━━━ Provided data ━━━

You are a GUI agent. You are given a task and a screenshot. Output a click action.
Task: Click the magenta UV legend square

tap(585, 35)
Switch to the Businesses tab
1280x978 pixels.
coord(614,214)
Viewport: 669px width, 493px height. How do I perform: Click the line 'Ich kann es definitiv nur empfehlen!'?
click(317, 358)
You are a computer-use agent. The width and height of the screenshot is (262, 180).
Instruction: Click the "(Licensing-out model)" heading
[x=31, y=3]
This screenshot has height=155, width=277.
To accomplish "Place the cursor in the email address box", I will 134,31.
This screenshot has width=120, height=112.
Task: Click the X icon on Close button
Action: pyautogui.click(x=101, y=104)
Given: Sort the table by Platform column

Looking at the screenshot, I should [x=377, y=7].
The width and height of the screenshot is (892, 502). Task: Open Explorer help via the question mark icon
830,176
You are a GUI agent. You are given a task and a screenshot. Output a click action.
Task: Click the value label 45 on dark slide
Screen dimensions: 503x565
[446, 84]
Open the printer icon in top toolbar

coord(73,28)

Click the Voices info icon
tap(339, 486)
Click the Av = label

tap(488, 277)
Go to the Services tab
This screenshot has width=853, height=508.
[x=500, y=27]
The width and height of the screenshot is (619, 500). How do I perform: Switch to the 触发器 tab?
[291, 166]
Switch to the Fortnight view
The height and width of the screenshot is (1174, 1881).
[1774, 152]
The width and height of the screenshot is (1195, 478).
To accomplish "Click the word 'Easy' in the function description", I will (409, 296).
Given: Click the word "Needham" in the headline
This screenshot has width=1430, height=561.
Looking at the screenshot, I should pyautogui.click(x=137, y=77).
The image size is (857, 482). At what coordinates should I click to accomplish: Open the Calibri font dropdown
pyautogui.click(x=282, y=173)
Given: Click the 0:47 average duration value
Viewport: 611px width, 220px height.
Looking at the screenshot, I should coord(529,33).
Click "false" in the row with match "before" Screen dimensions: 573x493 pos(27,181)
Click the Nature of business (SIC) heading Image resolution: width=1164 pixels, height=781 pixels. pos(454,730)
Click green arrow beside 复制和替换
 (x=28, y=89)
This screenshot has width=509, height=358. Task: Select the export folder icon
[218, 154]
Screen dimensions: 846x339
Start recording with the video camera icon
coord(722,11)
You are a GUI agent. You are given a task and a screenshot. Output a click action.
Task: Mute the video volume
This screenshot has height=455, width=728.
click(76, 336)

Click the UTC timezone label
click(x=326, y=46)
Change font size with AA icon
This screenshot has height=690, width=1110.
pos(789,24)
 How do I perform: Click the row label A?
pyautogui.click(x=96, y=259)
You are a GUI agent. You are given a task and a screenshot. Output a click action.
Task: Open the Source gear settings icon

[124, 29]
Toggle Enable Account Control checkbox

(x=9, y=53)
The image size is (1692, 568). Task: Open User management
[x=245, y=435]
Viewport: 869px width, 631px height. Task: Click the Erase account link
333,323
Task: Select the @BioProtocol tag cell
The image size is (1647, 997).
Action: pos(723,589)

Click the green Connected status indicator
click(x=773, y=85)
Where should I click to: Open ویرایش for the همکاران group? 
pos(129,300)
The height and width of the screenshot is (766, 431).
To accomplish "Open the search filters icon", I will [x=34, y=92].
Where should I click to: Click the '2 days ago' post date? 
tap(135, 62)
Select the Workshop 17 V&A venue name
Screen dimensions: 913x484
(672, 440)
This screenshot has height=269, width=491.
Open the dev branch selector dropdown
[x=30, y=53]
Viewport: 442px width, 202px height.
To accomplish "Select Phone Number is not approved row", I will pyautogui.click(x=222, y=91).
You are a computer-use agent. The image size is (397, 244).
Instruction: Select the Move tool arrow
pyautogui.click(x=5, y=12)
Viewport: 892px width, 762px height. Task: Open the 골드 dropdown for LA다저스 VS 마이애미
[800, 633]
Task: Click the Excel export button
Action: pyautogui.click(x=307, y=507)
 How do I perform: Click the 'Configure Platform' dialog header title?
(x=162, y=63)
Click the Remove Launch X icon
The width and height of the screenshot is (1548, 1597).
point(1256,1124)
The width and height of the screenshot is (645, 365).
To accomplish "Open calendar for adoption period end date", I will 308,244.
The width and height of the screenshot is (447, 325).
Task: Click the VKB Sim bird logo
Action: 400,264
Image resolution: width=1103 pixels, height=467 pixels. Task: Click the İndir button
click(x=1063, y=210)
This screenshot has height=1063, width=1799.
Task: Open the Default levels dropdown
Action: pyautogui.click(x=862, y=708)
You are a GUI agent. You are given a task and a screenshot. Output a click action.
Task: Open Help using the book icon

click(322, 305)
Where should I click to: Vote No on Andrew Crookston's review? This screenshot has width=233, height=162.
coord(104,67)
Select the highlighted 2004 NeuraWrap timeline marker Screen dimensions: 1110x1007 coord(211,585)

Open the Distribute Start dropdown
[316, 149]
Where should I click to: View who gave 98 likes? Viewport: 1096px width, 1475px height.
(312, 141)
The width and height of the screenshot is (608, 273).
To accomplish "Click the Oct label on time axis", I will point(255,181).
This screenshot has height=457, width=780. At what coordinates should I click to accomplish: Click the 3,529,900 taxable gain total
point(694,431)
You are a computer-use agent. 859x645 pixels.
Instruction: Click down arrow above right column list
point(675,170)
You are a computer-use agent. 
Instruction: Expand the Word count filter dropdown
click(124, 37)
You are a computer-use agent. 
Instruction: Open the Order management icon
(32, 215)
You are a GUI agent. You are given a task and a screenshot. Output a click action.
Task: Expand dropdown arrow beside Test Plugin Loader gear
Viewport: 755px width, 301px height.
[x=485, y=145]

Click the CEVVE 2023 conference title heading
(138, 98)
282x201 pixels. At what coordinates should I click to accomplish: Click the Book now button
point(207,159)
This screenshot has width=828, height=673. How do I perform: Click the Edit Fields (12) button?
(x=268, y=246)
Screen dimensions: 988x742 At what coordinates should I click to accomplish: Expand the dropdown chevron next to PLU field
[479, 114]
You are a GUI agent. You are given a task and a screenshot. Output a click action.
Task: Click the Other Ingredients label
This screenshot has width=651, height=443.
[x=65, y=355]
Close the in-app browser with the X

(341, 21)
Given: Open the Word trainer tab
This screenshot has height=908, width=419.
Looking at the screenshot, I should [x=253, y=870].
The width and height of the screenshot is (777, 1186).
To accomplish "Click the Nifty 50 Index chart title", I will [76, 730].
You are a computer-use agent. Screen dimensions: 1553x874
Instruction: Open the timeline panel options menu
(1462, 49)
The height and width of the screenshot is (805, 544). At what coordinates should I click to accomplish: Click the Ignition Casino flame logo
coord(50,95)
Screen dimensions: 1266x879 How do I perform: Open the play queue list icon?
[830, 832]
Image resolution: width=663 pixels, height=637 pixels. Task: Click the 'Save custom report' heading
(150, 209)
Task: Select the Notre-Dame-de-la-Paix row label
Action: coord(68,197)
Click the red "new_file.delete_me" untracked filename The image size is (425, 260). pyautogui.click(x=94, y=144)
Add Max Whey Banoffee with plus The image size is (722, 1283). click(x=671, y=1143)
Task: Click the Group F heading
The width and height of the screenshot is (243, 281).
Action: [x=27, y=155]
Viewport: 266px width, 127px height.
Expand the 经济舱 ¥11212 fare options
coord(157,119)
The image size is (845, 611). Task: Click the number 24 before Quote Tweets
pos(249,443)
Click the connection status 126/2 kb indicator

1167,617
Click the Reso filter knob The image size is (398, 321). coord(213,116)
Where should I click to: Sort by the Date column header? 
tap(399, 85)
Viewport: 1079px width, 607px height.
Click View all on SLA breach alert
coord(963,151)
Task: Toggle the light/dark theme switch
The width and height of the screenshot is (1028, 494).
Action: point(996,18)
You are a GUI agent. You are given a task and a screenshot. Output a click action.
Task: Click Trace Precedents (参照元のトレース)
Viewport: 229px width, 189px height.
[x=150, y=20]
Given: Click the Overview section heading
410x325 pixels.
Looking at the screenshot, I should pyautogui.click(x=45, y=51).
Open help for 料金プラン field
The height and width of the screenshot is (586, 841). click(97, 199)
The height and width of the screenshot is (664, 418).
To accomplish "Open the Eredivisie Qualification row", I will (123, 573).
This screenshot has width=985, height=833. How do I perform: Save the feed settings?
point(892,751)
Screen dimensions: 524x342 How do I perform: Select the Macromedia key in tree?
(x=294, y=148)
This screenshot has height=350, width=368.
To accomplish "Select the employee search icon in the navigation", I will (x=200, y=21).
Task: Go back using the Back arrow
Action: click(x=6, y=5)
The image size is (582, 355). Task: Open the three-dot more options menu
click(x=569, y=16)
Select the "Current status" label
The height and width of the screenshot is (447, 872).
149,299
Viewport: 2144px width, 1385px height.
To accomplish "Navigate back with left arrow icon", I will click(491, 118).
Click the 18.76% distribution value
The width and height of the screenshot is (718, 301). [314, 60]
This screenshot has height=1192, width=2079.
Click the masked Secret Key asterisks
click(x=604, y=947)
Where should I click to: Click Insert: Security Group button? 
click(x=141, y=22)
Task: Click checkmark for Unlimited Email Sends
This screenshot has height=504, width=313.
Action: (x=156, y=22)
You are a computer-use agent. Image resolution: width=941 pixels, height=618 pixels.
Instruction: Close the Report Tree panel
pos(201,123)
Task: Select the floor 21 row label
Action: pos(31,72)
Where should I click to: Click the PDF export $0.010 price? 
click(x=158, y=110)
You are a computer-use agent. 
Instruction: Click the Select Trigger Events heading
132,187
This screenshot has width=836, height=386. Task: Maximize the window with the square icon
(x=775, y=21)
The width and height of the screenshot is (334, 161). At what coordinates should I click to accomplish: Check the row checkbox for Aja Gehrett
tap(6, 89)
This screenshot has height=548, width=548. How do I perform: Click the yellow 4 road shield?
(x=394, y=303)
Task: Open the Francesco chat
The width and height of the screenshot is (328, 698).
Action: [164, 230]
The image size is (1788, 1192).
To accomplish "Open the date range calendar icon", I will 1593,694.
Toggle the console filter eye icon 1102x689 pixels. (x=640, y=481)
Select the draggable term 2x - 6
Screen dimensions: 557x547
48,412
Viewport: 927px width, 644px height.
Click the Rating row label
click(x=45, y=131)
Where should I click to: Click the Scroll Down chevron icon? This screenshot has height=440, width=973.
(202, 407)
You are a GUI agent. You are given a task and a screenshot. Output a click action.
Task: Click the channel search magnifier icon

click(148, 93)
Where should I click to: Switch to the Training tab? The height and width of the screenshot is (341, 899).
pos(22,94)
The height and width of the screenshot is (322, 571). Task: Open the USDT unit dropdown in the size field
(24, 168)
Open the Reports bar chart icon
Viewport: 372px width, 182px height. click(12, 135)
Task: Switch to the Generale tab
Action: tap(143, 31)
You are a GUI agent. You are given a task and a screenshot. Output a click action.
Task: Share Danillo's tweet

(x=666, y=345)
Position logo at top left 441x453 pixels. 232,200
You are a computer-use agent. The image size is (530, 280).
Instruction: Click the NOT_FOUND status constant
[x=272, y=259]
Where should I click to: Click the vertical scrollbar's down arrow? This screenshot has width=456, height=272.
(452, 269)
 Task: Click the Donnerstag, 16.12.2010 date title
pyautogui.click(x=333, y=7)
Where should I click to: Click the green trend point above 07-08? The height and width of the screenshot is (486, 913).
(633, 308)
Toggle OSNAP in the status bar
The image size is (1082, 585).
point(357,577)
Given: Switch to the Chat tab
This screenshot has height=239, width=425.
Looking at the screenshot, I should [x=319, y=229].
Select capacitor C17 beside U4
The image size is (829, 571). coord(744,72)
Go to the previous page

━━━

Quote verbatim the stretch of the data from the line containing "The image size is (1692, 568)." through the line containing "click(x=773, y=85)", including both of those lines.

The image size is (1692, 568). Task: Open User management
[x=245, y=435]
Viewport: 869px width, 631px height. Task: Click the Erase account link
333,323
Task: Select the @BioProtocol tag cell
The image size is (1647, 997).
Action: pos(723,589)

Click the green Connected status indicator
click(x=773, y=85)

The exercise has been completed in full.